(Brief):
Recast the lines of the entries below, from the line containing "You are a GUI" up to and including the line containing "Select the pentagon shape drawing tool", as a Markdown table with the columns Row and Entry line, skipping blank lines. Leave the pictures out of the table.

(Exercise material):
###

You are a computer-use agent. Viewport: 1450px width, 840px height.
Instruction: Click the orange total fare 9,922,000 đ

###

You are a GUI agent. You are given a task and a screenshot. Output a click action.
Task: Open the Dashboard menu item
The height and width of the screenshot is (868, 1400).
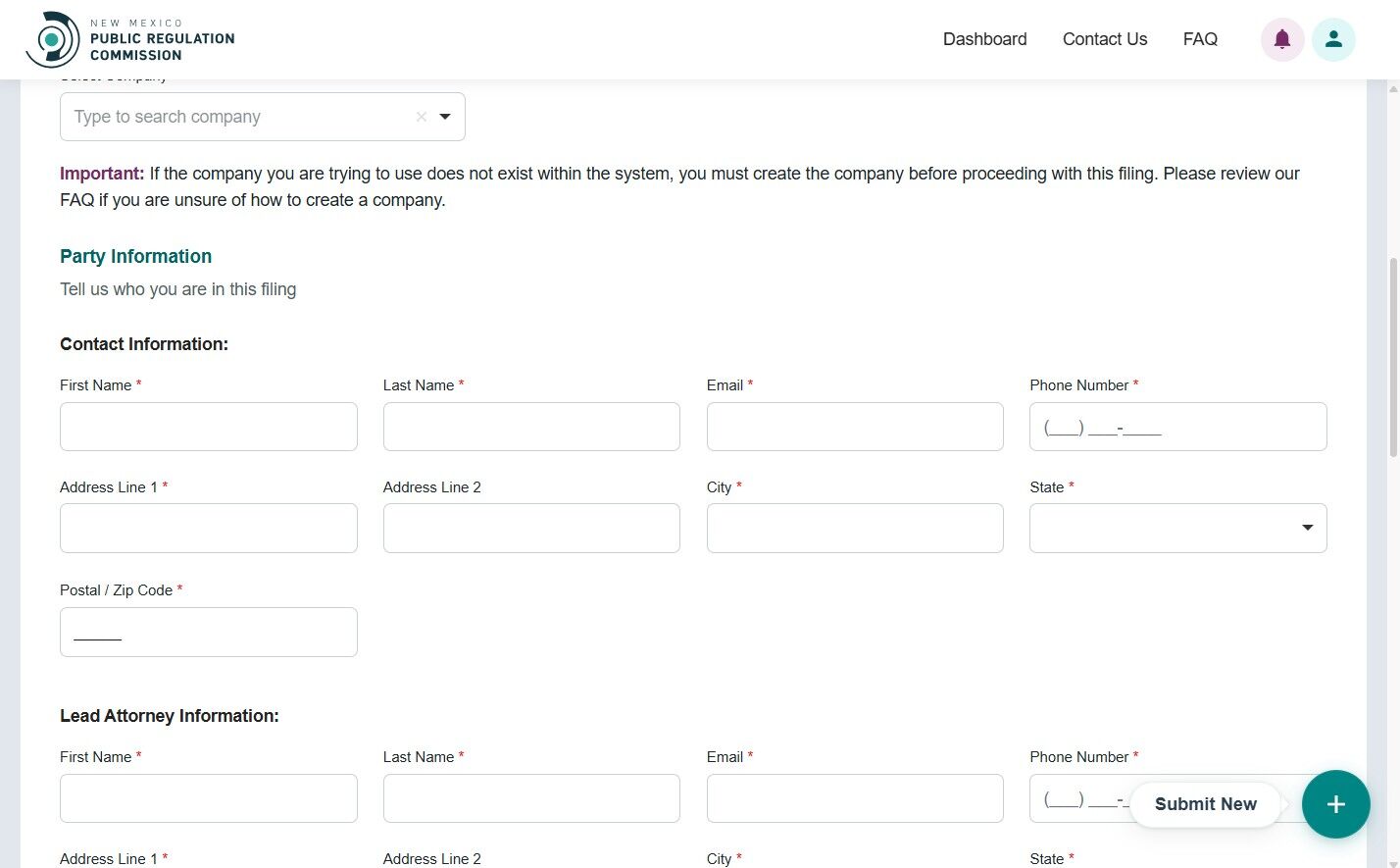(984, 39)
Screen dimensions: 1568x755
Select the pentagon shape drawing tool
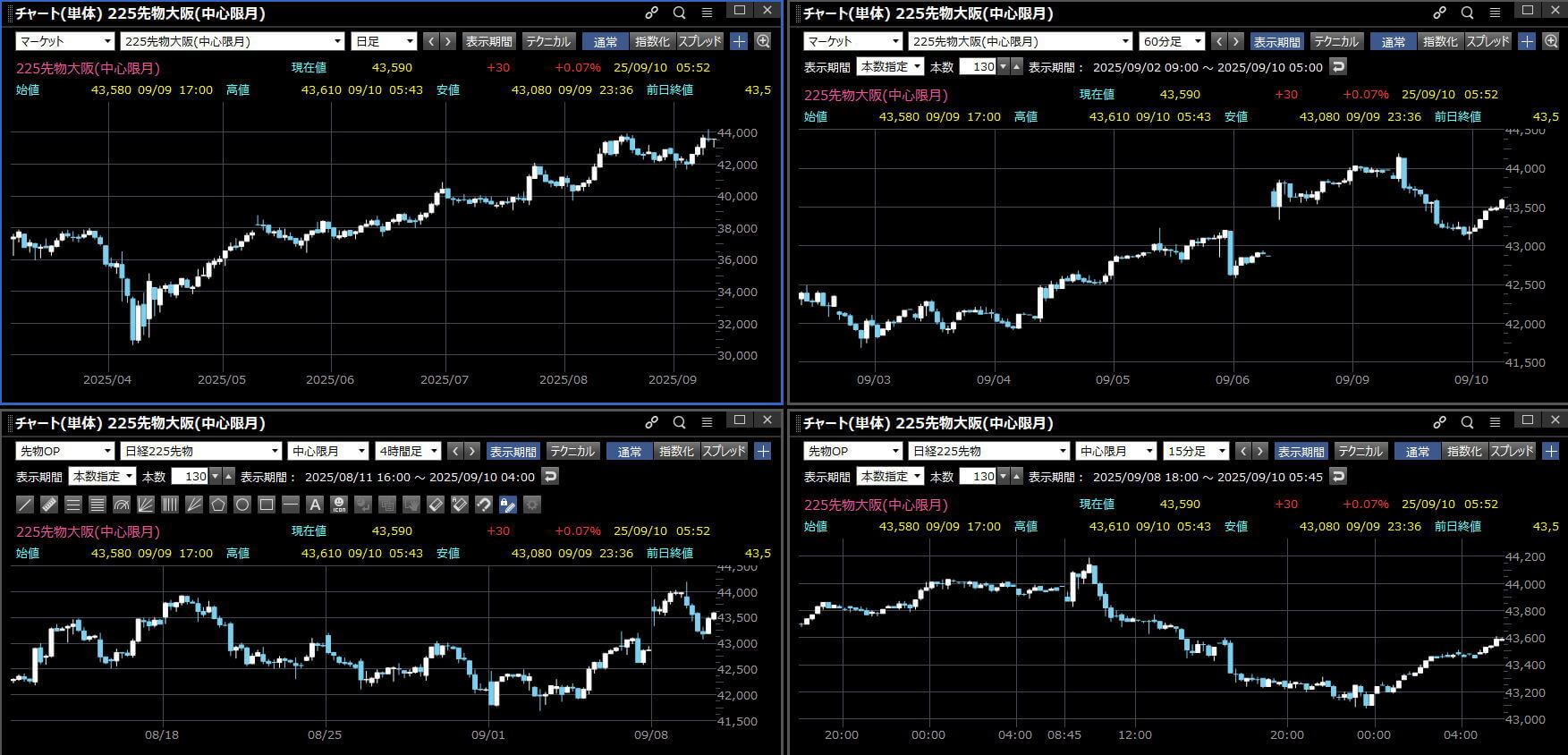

###

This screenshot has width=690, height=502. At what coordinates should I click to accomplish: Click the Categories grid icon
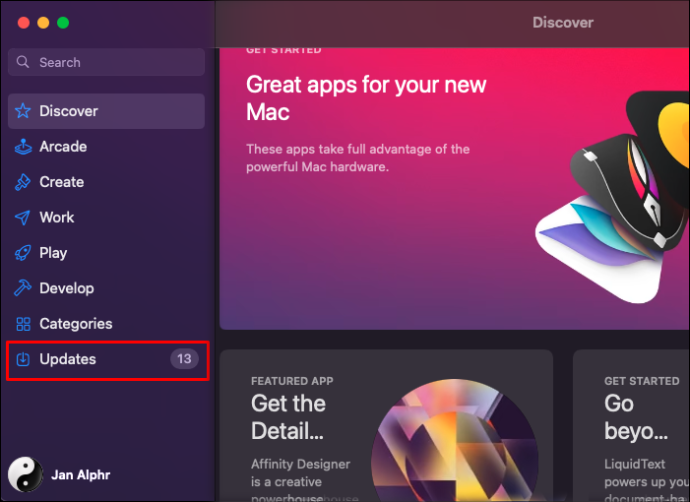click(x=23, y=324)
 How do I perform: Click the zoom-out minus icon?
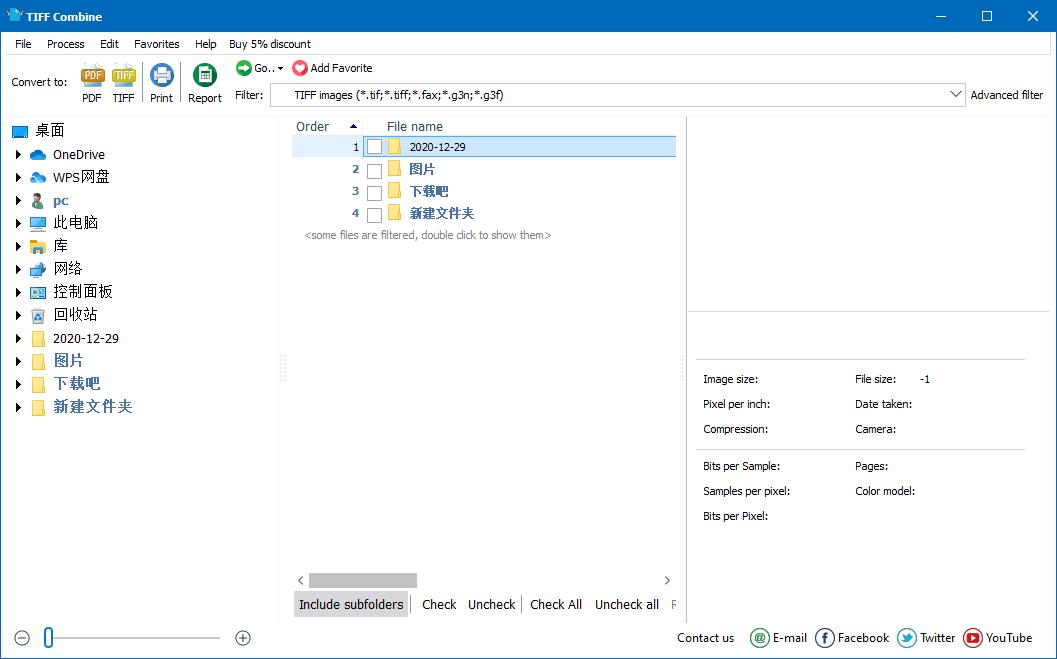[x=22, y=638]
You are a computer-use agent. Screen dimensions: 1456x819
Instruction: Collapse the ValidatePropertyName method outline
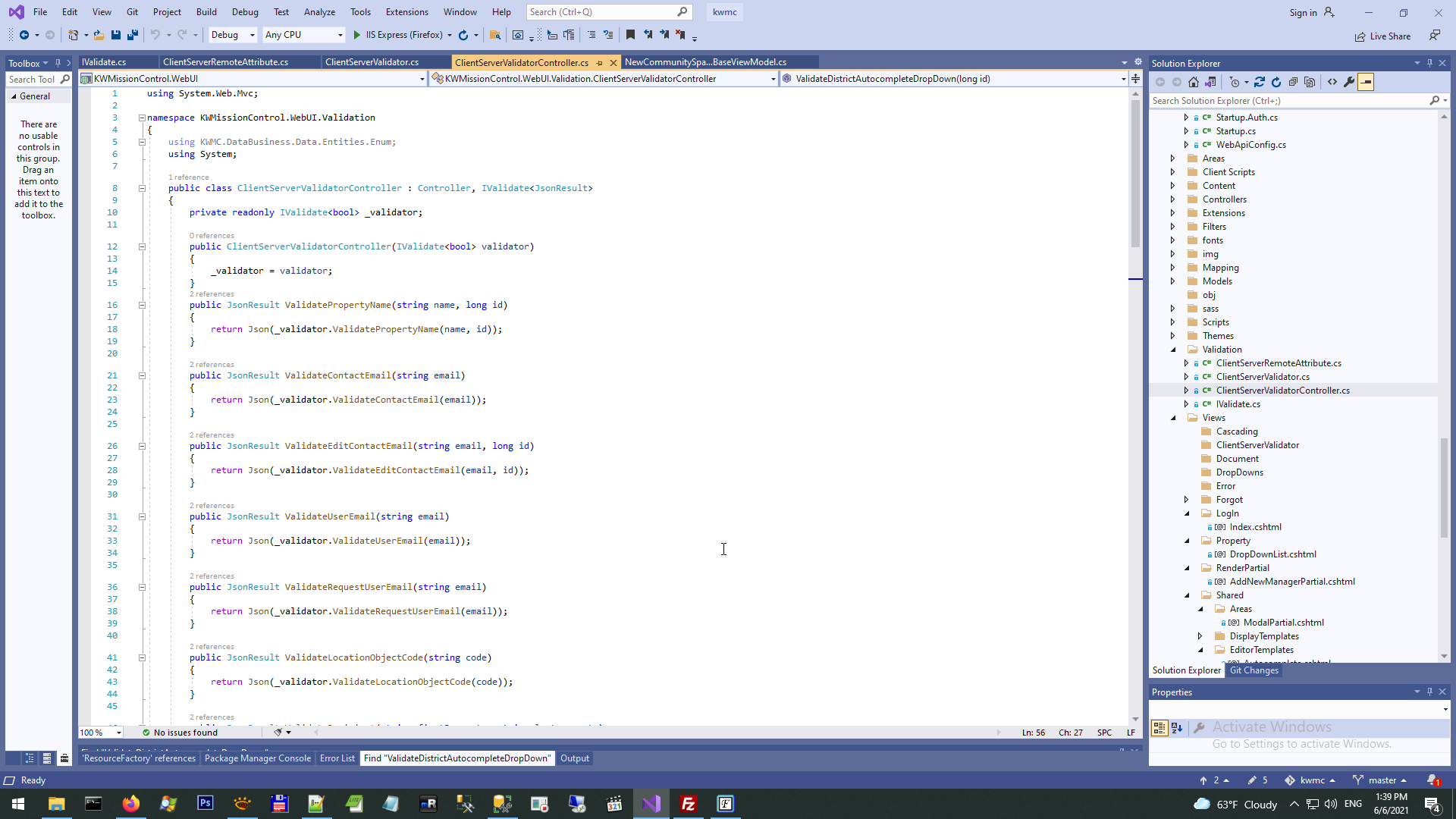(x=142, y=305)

###

(Result for this exercise):
| Row | Entry line |
|---|---|
| 1 | You are a GUI agent. You are given a task and a screenshot. Output a click action. |
| 2 | Task: Open the Dashboard menu item |
| 3 | The height and width of the screenshot is (868, 1400). |
| 4 | (984, 39) |
| 5 | Screen dimensions: 1568x755 |
| 6 | Select the pentagon shape drawing tool |